Все мы бражники здесь, блудницы,
Как невесело вместе нам!
На стенах цветы и птицы
Томятся по облакам.

Однако атмосфера декаданса в праздники распространялась не на всех. Многие петербуржцы и петербурженки в канун Нового года занимались благотворительностью. Члены различных обществ раздавали подарки, собранные или приобрётенные благодаря рождественским базарам и пожертвованиям. Помощь детям, сиротам и больным оказывали деньгами, влиянием или личными усилиями. С 1914 года благотворители города взяли на себя ещё и попечение над ранеными, которые находились на лечении в госпиталях Петрограда.

Простой же трудовой народ в Новый год получал законный выходной, только по отдельному договору с хозяевами фабрик мужчины могли выйти на свои места сверхурочно. Эту норму закрепил в 1897-м году закон «О продолжительности и распределении рабочего времени в заведениях фабрично-заводской промышленности». Там же было прописано, что рабочие не должны были трудиться в воскресенье и Рождество, а обязаны заканчивать работу в Сочельник до полудня. Эти официальные выходные способствовали приобщению крестьян (которые составляли весомый процент от всех фабричных) к традиции отмечать праздник на западный лад, как было тогда принято в городе.

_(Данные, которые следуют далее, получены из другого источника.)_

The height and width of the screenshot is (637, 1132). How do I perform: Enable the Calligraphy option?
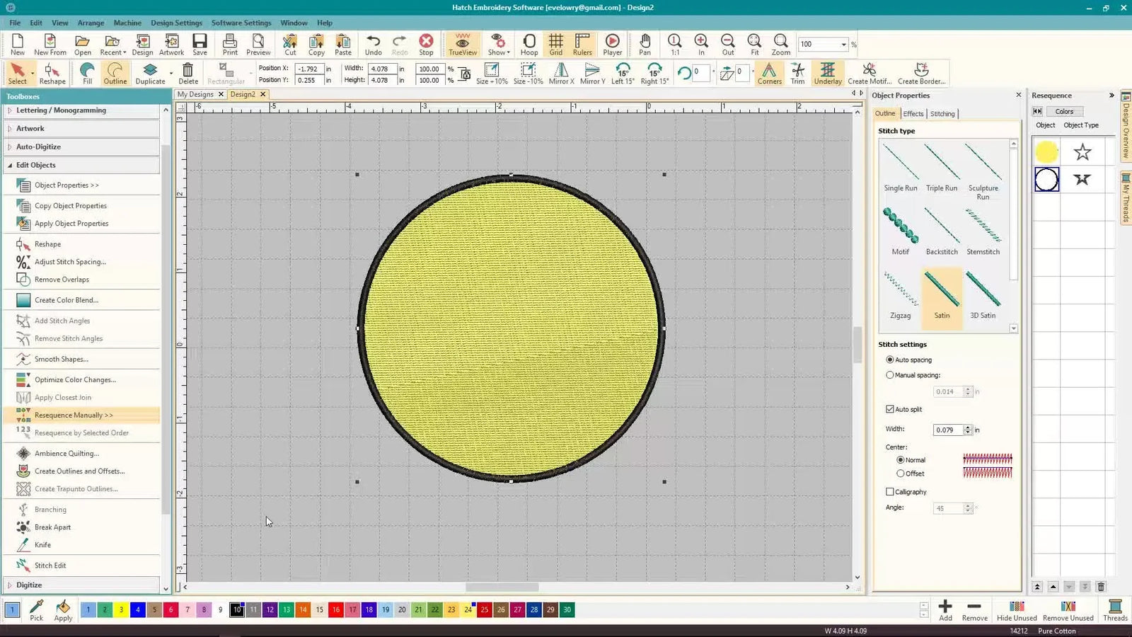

Впрочем, в начале прошлого столетия на новогоднюю ночь всё ещё смотрели как на светское событие и лишний повод повеселиться и потанцевать. Это отразилось и на содержании открыток, которыми обменивались в канун праздника: надпись «С Новым годом!» отдельно не печаталась и часто шла после поздравления «С Рождеством!». На фоне букв фигурировали ели, ангелы и младенцы. Делать сюрпризы близким в конце года было не принято, все подарки разбирали из-под ёлок в ночь после Сочельника.

Для артистов же Новый год был и вовсе рабочим днём. В императорских театрах давали спектакли и активно репетировали новые постановки. В дневнике балетмейстера Мариуса Петипа есть записи, сделанные в канун праздника. Они так же отрывисты, лаконичны и деловиты, как и в другие дни: «31 декабря (18 декабря). В театре репетиция последних трёх картин «Волшебного зеркала» до 5 часов. Много больных. 1 января (19 декабря). Новый год. Репетировал до 5 часов «Волшебное зеркало». Много больных. День рождения моей жены» (пунктуация и орфография сохранены).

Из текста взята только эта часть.